As you know theres not a lot Neuros, MS Nurses etc can do for pwPPMS and after 2 years Im starting to realise what a waste of time it is going to see these people. However, I am starting to think that I should be building a history with these people so that when my PIP interview comes around I will have something to show. At the moment, if Im ill I cope without telling anyone, unless I need anti-biotics.Ive never seen an MS nurse. I only claim DLA but tbh would be lost without it. Thanks, hope everyone has as good a New Year as possible.
I know what you mean I to am PPMS and see my neuro once a year but I know can contact if I need steroids etcc but as you sayi agree you need some sort of history for PIP, DLA. Happy new year x
Hi, I spent quite a few years in the PPMS camp.but just last Oct, was told it defo is not MS at all, but an equally disabling and incurable condition.
but as regards it feeling pointless to keep seeing neuros, when theres little they can do to help it, i feel it is important to keep your appointments, as you never know when there may be an alternative treatment for its symptoms.
plus I think it is imperative (oo, that`s a posh word for a tuesday lunchtime) to have up to date records for the wonderful DWP.
many folk here have been discharged from neuros lists, so that could make claims harder.
I’m SP so I know what you mean HOWEVER – who knows what’s round the corner, new drugs are being developed all the time. When I was first diagnosed with MS there was nothing for anybody but thousands of people benefit from DMDs now. My thinking is that I want to be known to neuros etc and be toward the front of the queue if anything becomes available for progressive people.
I think perhaps we are a bit spoiled in Leeds compared with what I have read about other areas. We have an adult neurological team to whom I was referred by my MS nurse. They have provided lots of help and support in various ways. We also have a specialist MS physio and I got a lot of help from her.
I get your point about PIP – it’s in my mind too. It can’t hurt to have medical professionals know what the state of play with you is. For most people its just once a year (maybe 2x if you’re progressive) my vote is to go along with it and smile sweetly when they send you on your way with nothing.
i am spms and only go to see a neuro once a year just to keep me in the ‘system’ so i can have a letter stating that i have spms
for when the dreaded brown esa letter drops through my letter box,i feel like i am wasting my time and theirs,when i do go, its just a chat for 5 or ten minutes until the next time.
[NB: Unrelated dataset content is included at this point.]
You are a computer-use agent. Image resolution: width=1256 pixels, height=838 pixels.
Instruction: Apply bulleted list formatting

I agree keeping in the loop is a good idea and it allows students to prod me about a bit if nothing else. Mind you, I would be seriously worried if he prescribed steroids for my PPMS.
My understanding is steroids only speed up recovery from a relapse that would happen anyway in time (if they work). I don’t get relapses so can’t see the point and get to keep my bone density instead.
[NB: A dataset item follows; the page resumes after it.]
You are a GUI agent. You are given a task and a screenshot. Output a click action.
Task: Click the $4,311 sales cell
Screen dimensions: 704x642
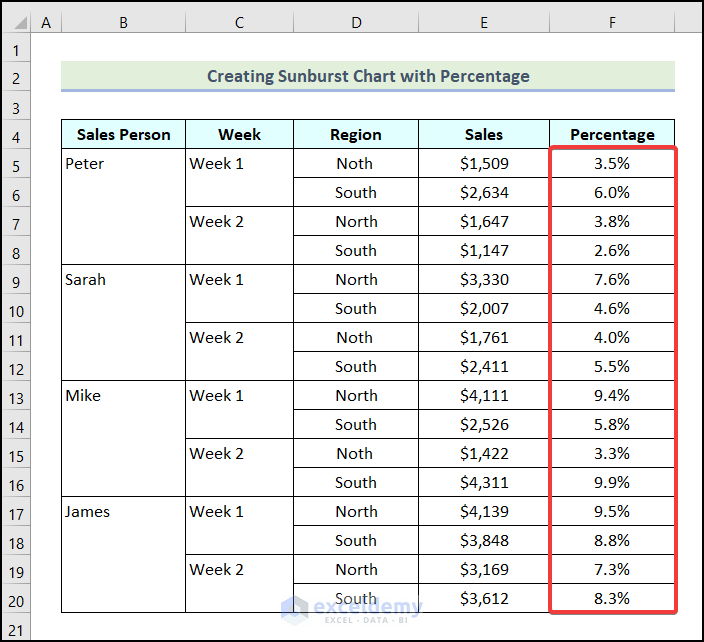(484, 482)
Obviously, you are given steroids for a valid reason and glad to hear they help.
I don’t have relapses either but have been given them over the years, it was to try and give me some relief of some severe symptoms, I didn’t think they worked particularly well, it was a lot of years ago and I’ve not had them since but my neuro would give me them again if I needed them, in fact only last year he offered me them but I declined and I wasn’t having a relapse.
Hi yes I agree with your original post. I do find the MS nurse more useful than the neuro .
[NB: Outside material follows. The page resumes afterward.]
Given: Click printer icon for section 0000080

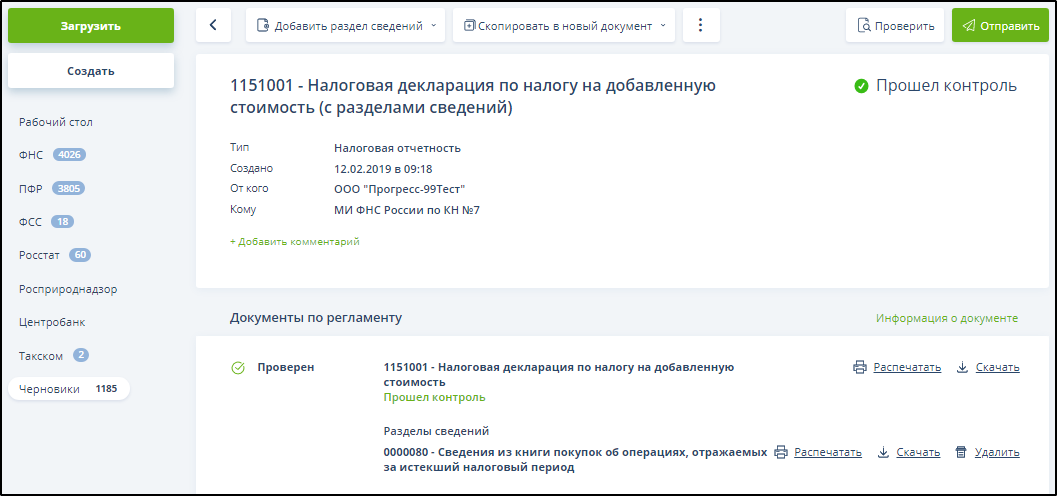Looking at the screenshot, I should [781, 452].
She is qualified to alter my doses of for example, baclofen so it can make small differences. It also enables me to get referred for physio which again does make a difference, although I can’t do too much compared to what I used to.
I was thinking the same about PIP/DLA etc the other day and at least I have some info to provide. I insist on a 6 monthly visit.
As others say, give it a go, just don’t expect too much!